A part of this video discusses some of the technological aspects of internet addiction. It’s important to reiterate that no one on the Pocketnow staff is a trained medical professional. In discussing this topic with our audience in an entertaining way, if you feel you might have a problem with addictive behavior, please seek help from a qualified doctor or counselor.

Our phones are amazing little devices, and they can be really fun to use. The evolution of mobile consumer tech has happened more aggressively than any other previous personal computing platform. What was seen as a luxury or a “geek” item ten years ago is now practically a requirement for modern life.
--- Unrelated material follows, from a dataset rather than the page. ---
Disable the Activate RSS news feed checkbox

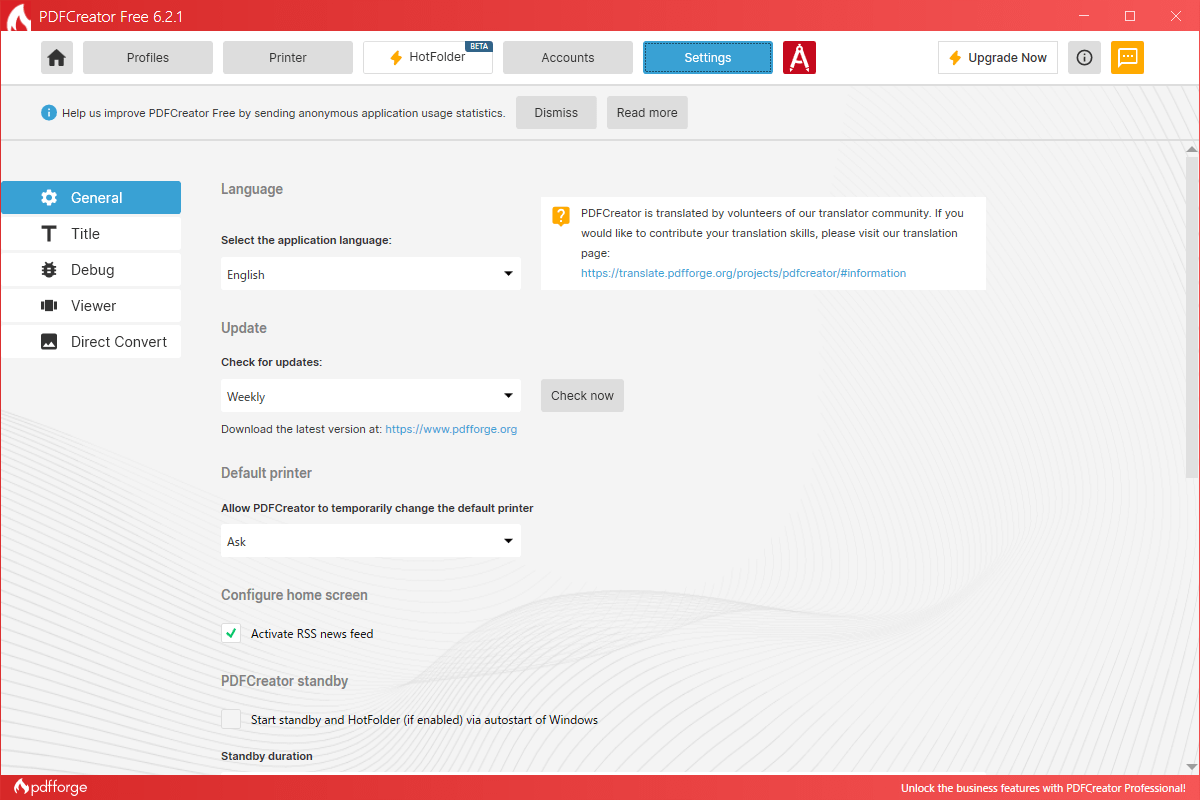click(x=231, y=633)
Our culture is still learning how best to incorporate smartphones into society at large, and what the etiquette surrounding these devices should resemble.

We’re now learning more about about how our brains work thanks to these devices, and how our brain chemistry can be altered thanks to the gratification of alerts. We’re discovering that specific light cues can alter our sleep rhythms, and we’re seeing some anecdotal evidence to suggest that even having a colorful display can influence the distractions we face in using a smartphone.
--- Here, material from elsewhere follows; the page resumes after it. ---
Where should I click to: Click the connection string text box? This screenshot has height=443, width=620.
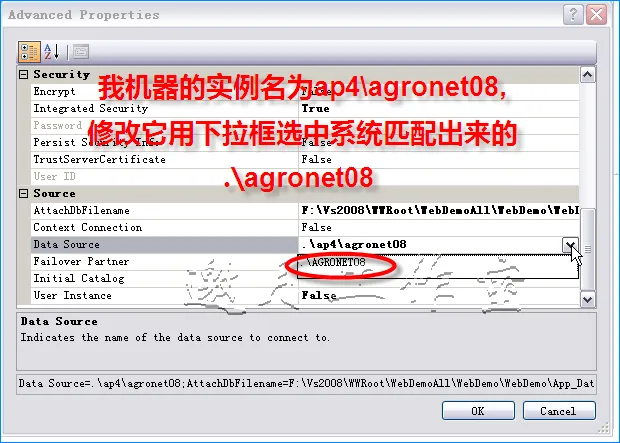tap(306, 383)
It seems every app and service these days is working harder than ever at keeping consumers locked into staring at their little glowing rectangles. In trying to curb some of these addictive properties, could it really be as simple as just turning the color off? Juan spent one week with a black and white smartphone screen, and here are his initial findings!

Again, we should reiterate that Juan is not a medical professional of any kind. He’s just some guy who plays with phones on the internet.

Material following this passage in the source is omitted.